Saúde mental e a importância da cultura do autocuidado

Enviada em 29/07/2020

A Constituição Brasileira de 1988, documento jurídico mais importante do país, prevê a todos os cidadãos o direito à saúde. No entanto, tal prerrogativa não tem se cumprido, sendo o bem estar psíquico um grande problema na atualidade. Nessa perspectiva, percebe o descaso o social com o autocuidado, bem como, a ineficácia escolar no ensino sobre saúde mental, e esses fatores são contribuintes para o desequilíbrio social.

Em primeira instância, é importante ressaltar que após as Revoluções Industriais do século XVIII as relações sociais mudaram e as intenções começaram a se basear na economia. De acordo com Zygmunt Bauman, as relações contemporâneas são fluídas e superficiais. Nesse viés, torna-se notória a falta de preocupação em si relacionar, saber sobre os medos e anseios do outro, visto que as diversas ocupações diárias que envolvem trabalho, estudos e mais capacitações não possibilita a oportunidade de parar para cuidar da saúde mental, física e interagir com empatia. Por conseguinte, as pessoas se tornam impacientes, ansiosas e doentes.

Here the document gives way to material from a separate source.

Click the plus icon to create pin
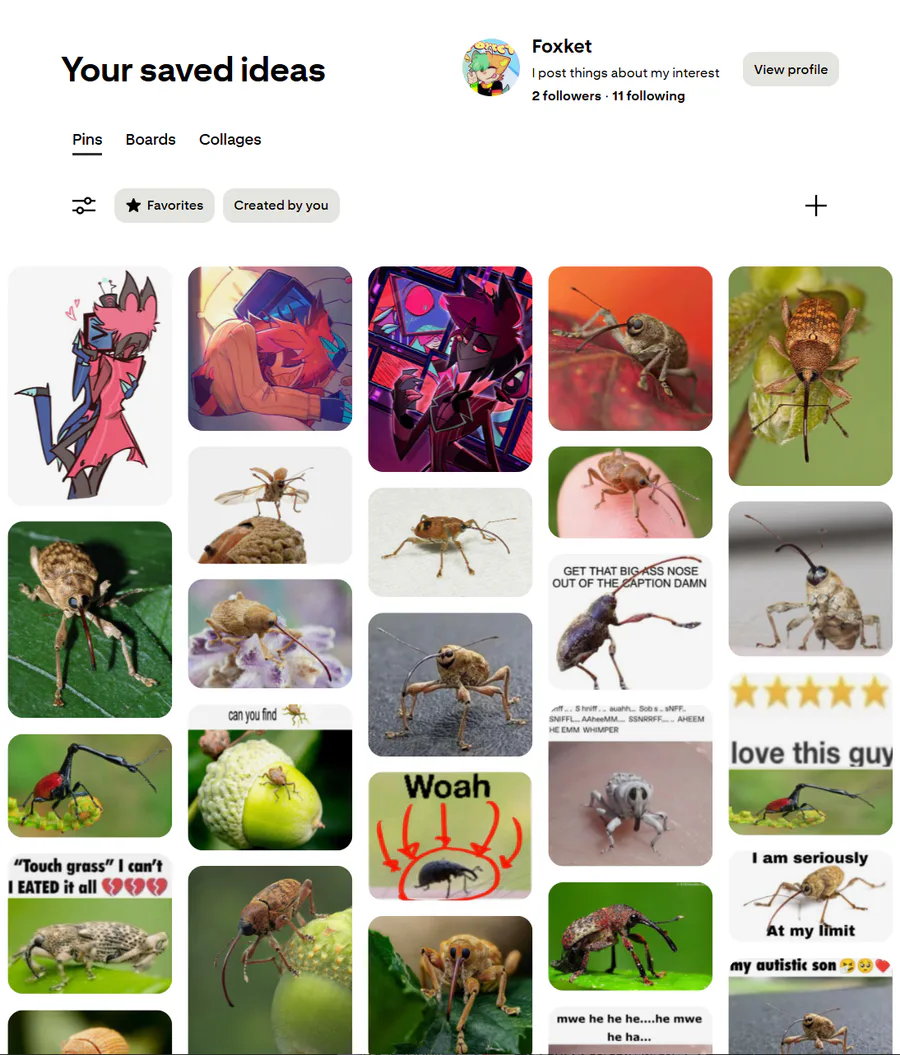The height and width of the screenshot is (1055, 900). coord(815,205)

Além disso, outro fator que influencia nessa questão é a inoperância das escolas. Segundo Jean Piaget, educar é criar mentes capazes de gerir suas emoções e fazer coisas novas, não simplesmente repetir as ações das gerações passadas. Sob essa ótica, algumas instituições escolares falham na prática do ensino, pois continuam com a antiga pedagogia, ensinando conteúdos e exigindo notas altas. Entretanto, para formar seres humanos com capacidade de filtrar os seus estímulos emocionais, enfrentar os seus medos e fracassos é necessária uma preocupação em ensinar sobre a importância em cuidar da mente, do corpo e, por conseguinte, dos outros.

Infere-se, portanto, a necessidade de medidas para resolver os problemas relacionadas à saúde mental. Em vista disso, cabe ao Ministério da Educação, órgão responsável pela qualidade de ensino, incluir na grade curricular disciplinas que tratam sobre gestão emocional, cuidados pessoais, saúde psíquica e corporal. Ademais, a mesma instituição deve fornecer palestras lecionadas por psicólogos, psicopedagogos e médicos, com o objetivo de esclarecer a todos as consequências que a negligência com o cuidado da mente e a falta de socialização acarreta ao tecido social, ressignificando assim o que é viver para as pessoas. Logo, a Carta Magna será cumprida e haverá equilíbrio social.